# Data for analysis
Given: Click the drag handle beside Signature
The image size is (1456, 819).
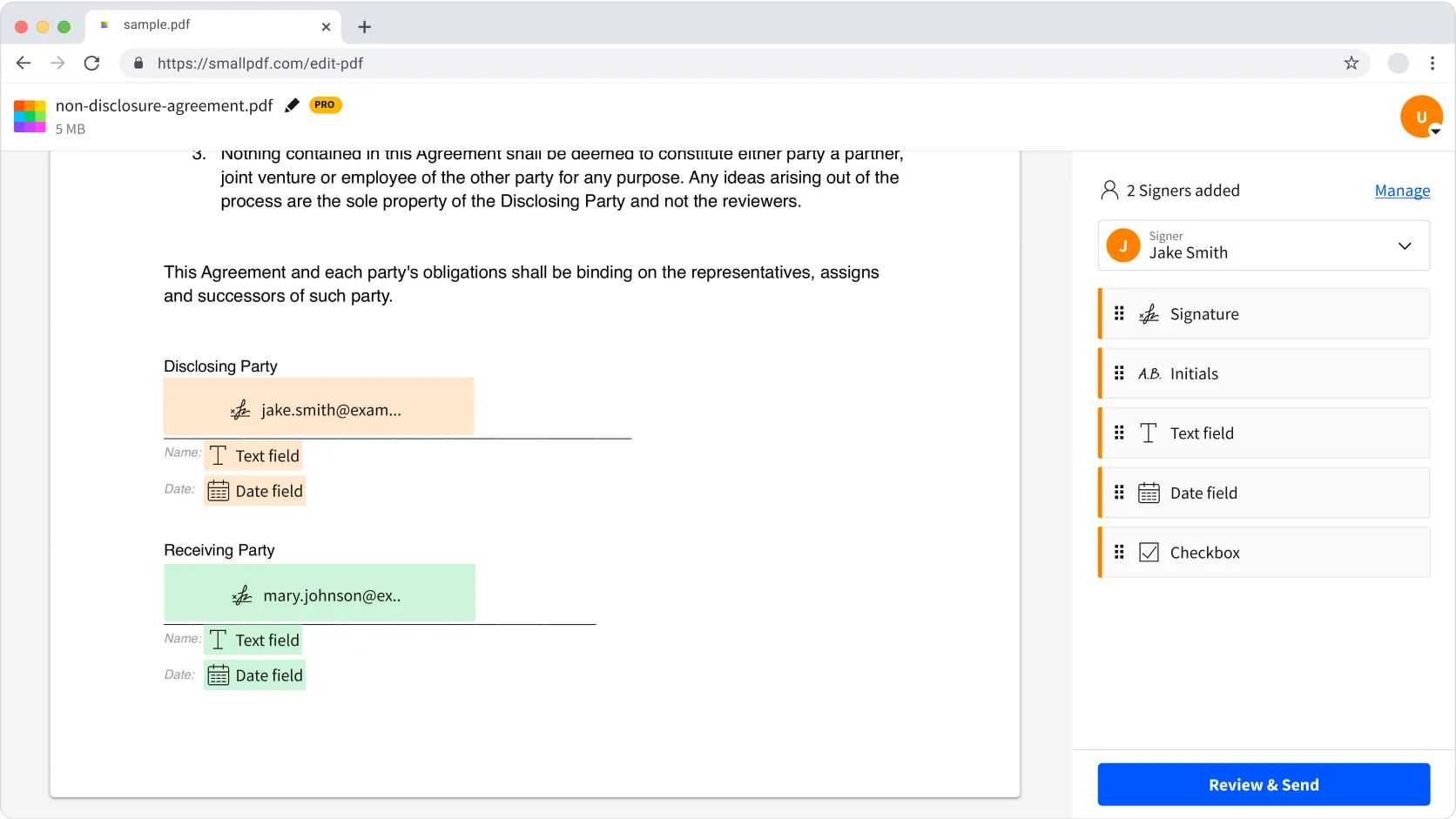Looking at the screenshot, I should coord(1119,313).
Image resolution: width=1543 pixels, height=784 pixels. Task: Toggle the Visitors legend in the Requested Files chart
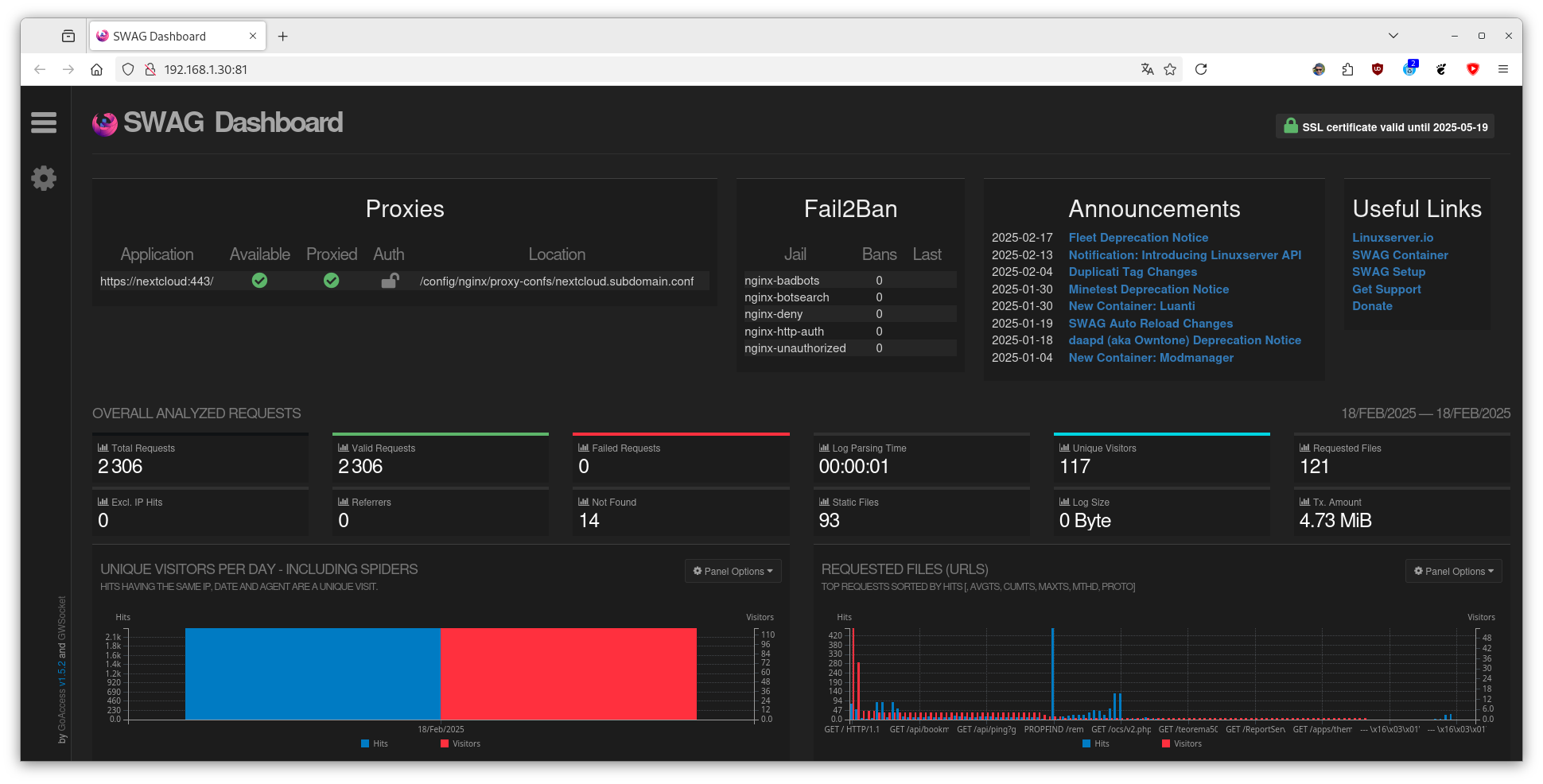tap(1182, 743)
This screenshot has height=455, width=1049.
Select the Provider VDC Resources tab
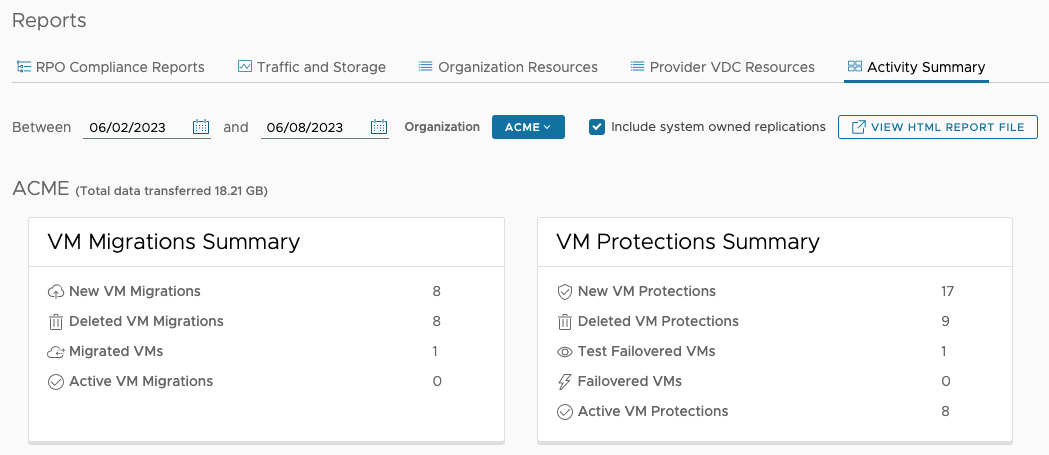tap(722, 67)
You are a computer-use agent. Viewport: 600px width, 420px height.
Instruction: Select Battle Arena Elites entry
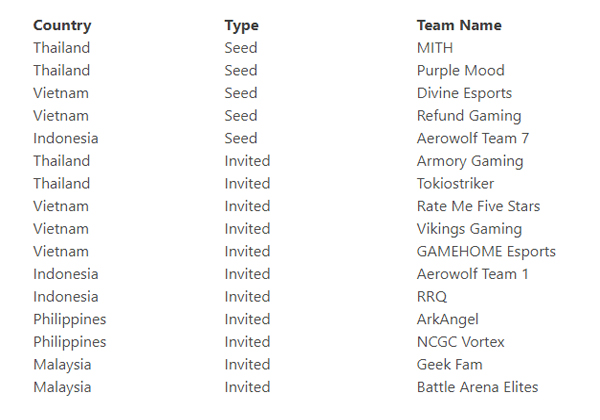click(478, 387)
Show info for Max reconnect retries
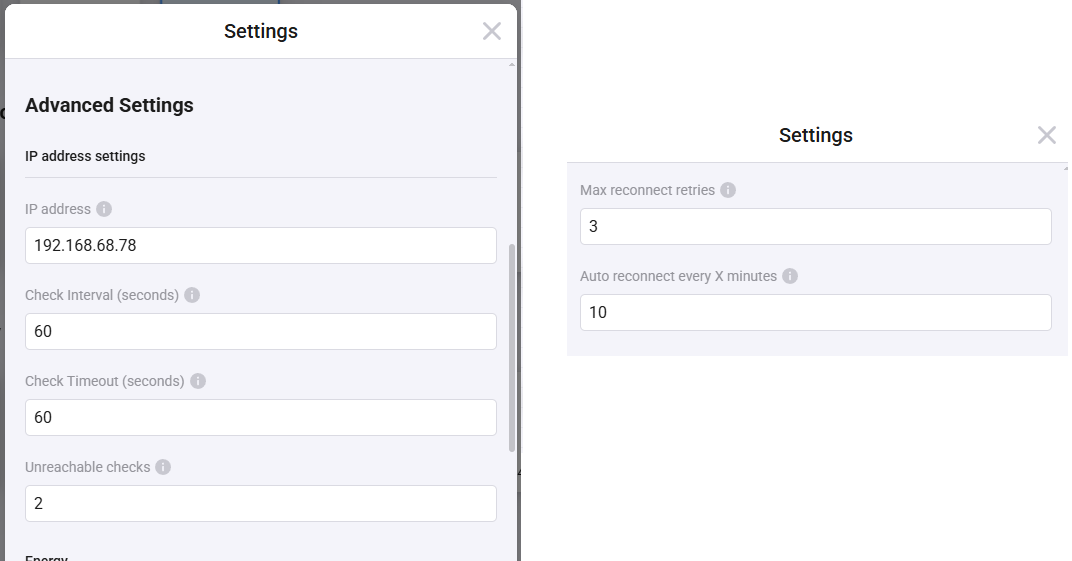This screenshot has width=1072, height=561. click(x=728, y=190)
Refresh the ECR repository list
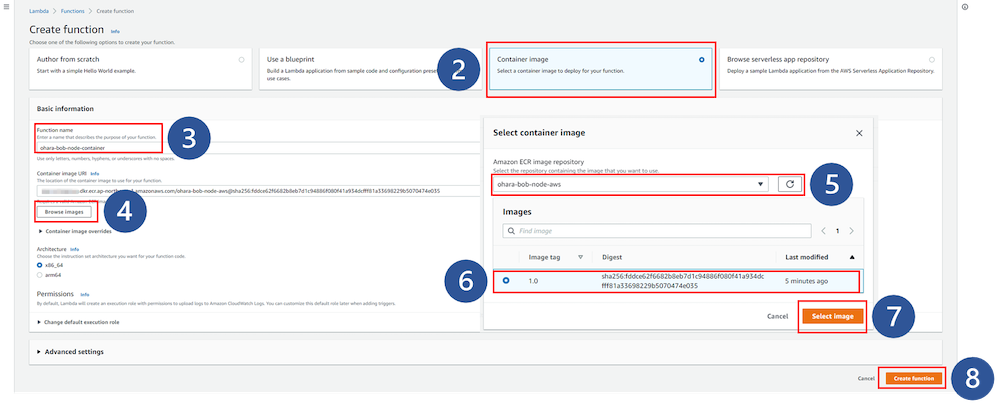 click(x=789, y=184)
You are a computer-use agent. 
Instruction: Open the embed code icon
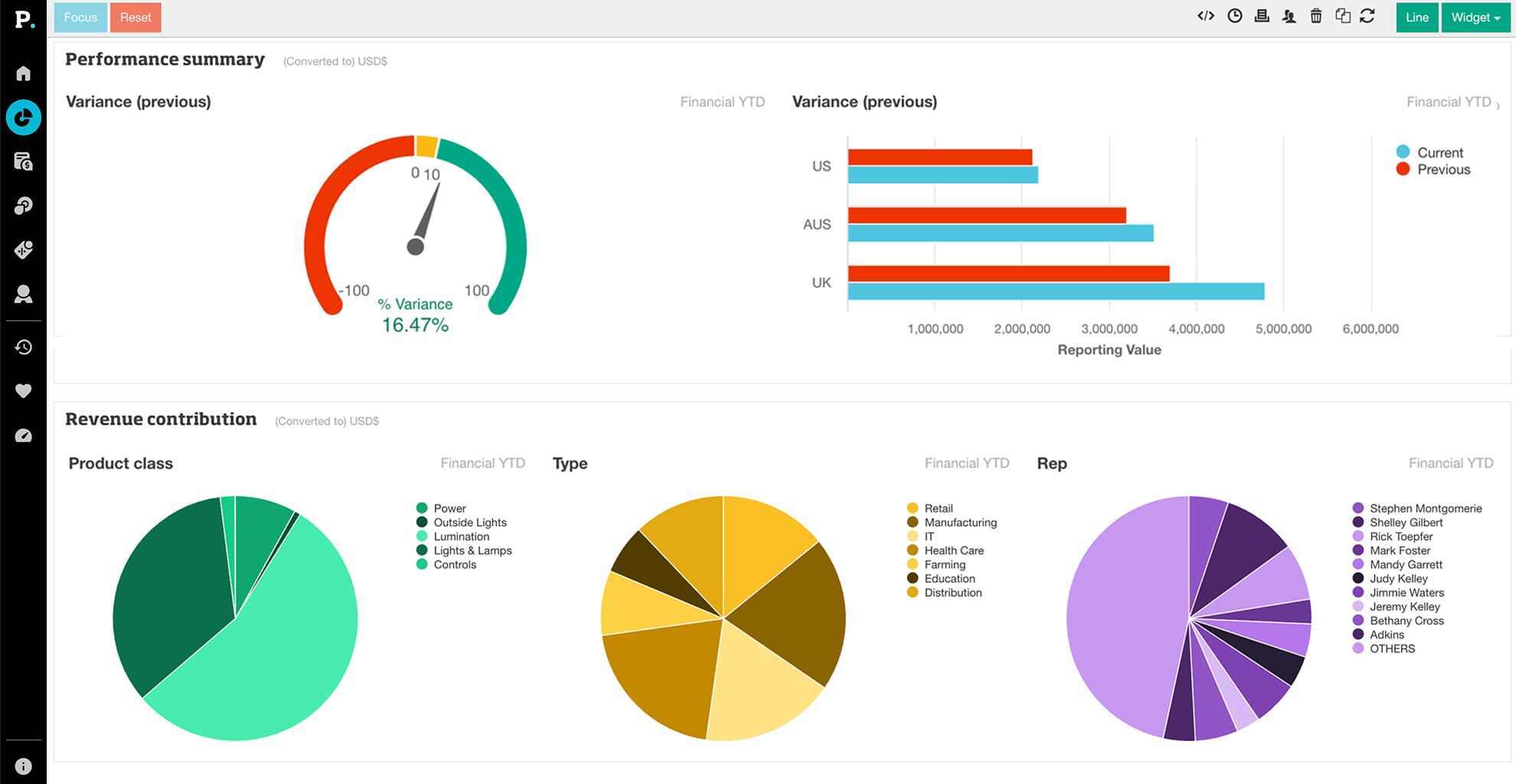[x=1206, y=16]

# What needs to be done
Pictures aside, reproduce all of the data exactly.

# Your response
Given: Click the drag handle beside Signature
The image size is (1456, 819).
Looking at the screenshot, I should coord(1119,313).
Image resolution: width=1543 pixels, height=784 pixels. Task: Toggle the Visitors legend in the Requested Files chart
tap(1182, 743)
This screenshot has height=455, width=1049.
Select the Provider VDC Resources tab
tap(722, 67)
You are a computer-use agent. Viewport: 600px width, 420px height.
Instruction: Select Battle Arena Elites entry
click(478, 387)
Show info for Max reconnect retries
This screenshot has width=1072, height=561. click(x=728, y=190)
Refresh the ECR repository list
 click(x=789, y=184)
You are a computer-use agent. 
Instruction: Open the embed code icon
[x=1206, y=16]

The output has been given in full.